The genetic and molecular mechanisms underlying diverse biological traits in green ash are unknown. Genetic linkage maps are powerful tools for genomics and genetics research. With a large number of DNA markers, fine mapping of quantitative trait loci (QTL) can support marker-assisted selection for breeding programs. Candidate genes can also be positioned within the quantitative trait locus (QTL) regions identified by association studies. Combined with transcriptome studies, differentially expressed genes can be mapped and localized so that genes related to specific traits of interest can be characterized. In addition, linkage maps can also be used to conduct comparative analyses with other species to detect genomic synteny and to improve and correct chromosome-scale genome assemblies. Linkage maps have been reported in many non-model species (Tian et al. 2015; Moumouni et al. 2015; Raman et al. 2014), but the resolution of genetic maps depends on the number of markers segregating in the mapping population.

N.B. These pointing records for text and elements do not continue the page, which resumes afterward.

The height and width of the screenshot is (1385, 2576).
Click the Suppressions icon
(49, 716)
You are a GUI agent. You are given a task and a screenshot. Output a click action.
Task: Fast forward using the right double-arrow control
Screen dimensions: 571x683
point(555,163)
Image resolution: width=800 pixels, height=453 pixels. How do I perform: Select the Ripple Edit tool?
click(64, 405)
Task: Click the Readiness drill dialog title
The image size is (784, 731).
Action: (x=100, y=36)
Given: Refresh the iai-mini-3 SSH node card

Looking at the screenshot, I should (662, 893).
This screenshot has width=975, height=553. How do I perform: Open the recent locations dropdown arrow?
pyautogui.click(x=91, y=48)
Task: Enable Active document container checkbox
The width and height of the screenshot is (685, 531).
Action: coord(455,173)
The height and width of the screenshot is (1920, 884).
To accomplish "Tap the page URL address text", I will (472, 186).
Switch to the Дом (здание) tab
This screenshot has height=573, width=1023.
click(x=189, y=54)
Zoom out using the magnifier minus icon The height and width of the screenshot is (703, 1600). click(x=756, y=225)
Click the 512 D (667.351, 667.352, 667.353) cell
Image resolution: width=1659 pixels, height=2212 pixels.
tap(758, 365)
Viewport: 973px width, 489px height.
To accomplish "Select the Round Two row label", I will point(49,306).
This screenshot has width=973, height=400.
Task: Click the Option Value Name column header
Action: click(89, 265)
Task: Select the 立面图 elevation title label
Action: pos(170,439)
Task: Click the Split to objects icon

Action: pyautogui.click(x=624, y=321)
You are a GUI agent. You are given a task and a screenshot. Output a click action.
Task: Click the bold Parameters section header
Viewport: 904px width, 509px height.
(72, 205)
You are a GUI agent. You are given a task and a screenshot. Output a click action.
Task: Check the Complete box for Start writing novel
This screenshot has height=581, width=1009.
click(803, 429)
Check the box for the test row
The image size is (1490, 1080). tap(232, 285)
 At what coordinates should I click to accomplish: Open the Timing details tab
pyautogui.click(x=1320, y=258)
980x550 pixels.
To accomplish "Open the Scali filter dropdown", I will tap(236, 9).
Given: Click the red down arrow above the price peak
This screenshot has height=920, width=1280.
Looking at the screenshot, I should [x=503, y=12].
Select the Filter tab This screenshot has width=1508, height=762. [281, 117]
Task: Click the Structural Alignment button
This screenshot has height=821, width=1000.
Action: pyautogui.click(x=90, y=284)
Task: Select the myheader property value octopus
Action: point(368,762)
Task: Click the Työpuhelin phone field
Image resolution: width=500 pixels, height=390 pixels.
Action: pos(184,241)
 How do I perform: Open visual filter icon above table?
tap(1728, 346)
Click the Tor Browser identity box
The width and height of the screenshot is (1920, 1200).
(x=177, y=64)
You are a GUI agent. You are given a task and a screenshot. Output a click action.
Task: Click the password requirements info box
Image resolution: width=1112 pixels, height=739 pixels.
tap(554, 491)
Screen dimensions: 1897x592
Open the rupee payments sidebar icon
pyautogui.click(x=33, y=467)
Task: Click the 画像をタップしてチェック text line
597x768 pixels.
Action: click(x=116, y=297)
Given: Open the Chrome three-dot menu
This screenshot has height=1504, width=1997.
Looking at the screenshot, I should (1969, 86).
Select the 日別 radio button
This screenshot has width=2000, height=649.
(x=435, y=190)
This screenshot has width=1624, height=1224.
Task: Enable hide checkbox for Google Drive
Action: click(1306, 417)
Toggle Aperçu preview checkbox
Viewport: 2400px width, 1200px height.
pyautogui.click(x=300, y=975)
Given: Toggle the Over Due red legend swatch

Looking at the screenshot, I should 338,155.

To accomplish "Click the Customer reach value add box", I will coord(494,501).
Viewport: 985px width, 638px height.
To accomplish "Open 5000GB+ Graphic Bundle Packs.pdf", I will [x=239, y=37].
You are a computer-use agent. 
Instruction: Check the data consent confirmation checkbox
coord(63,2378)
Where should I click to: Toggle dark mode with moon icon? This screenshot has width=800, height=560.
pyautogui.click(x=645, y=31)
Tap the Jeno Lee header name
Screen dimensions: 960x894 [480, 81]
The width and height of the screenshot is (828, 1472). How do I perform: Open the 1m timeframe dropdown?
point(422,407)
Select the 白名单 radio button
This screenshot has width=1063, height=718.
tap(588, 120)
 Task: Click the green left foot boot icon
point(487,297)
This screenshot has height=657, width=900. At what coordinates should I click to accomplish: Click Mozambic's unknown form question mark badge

Recently, the innovation of NGS methods for genetic marker discovery combined with reduced costs has facilitated the genotyping of thousands of SNPs across hundreds of samples. New methods, such as reduced-representation libraries (RRLs) (Van Tassell et al. 2008), restriction-site associated sequencing (RAD-seq) (Davey and Blaxter 2010) and genotyping-by-sequencing (GBS) (Elshire et al. 2011), utilize restriction enzyme digestion of target genomes to reduce the complexity of the target. In addition, new genotyping approaches including Illumina’s BeadArray™ technology based GoldenGate® and Infinium® assays, and the Sequenom MassARRAY®technology (Gabriel, Ziaugra, and Tabbaa 2001), facilitate SNP genotyping at the genome-wide level in a cost-effective manner. However, as biallelic markers, SNPs are usually less informative than multi-allelic makers, such as microsatellites, which can amplify up to four alleles in a diploid species. Therefore, SSRs are still robust markers for use in genetic map development and many other genetic studies, which justifies their use despite how laborious and time-consuming the development and use of microsatellite markers in genotyping can be.
Materials and Methods
Plant material and DNA extraction
A controlled cross pollination between an EAB-resistant and an EAB-susceptible parent was performed at the USDA Forest Service, Northern Research Station in Delaware, OH and produced an F1 population of 780 individuals. The maternal parent tree was a grafted ramet of a green ash tree located at the Dawes Arboretum in Newark, OH, and the male (pollen) parent tree was a grafted ramet of a tree located in the Oak Openings Metropark in Toledo, OH, that retained a healthy canopy despite long-term EAB-infestation in this area (Knight et al. 2012). The maternal parent tree (PE0048) was heavily infested by EAB and considered susceptible, while the paternal parent tree (PE00248) is considered to have a level of resistance to EAB, based on its field phenotype and confirmed by replicated EAB-egg inoculation tests performed as described by Koch (Koch et al. 2015). During growth of the seedlings in the greenhouse, an unspecified viral infection reduced the family size to 543 survivors, which were transferred to a gravel-bed nursery at the Center for Agroforestry, University of Missouri, Columbia, MO. For this genetic linkage mapping study, leaf samples were collected from 91 of the seedlings and from the parent trees for genomic DNA extraction. DNA was isolated from frozen leaves using a CTAB method (Clarke 2009). DNA samples were quantified using a Qubit 2.0 fluorimeter (Invitrogen, Carlsbad, CA, USA) and then checked for molecular weight in 0.8% agarose gel. The 91 progeny were verified by SSR analysis as authentic full siblings using Colony parentage analysis (Jones and Wang 2010).
Genotyping-by-sequencing
GBS libraries were constructed and sequenced at the Cornell University Genomic Diversity Facility, using the protocol described by Elshire (Elshire et al. 2011). Three methylation-sensitive restriction enzymes (i.e. ApeKI, EcoT22I and PstI) were tested prior to selection of Pst1 as the best for GBS library construction. A compatible set of 96 barcode sequences were included in the library construction for subsequent multiplex sequencing. The libraries of 95 samples (91 full-sib progeny and 2 libraries for male and female parents) and a blank negative control were pooled and sequenced using Illumina NextSeq 500 on one lane of single-end reads, running for 86 cycles to obtain a read length of 86bp.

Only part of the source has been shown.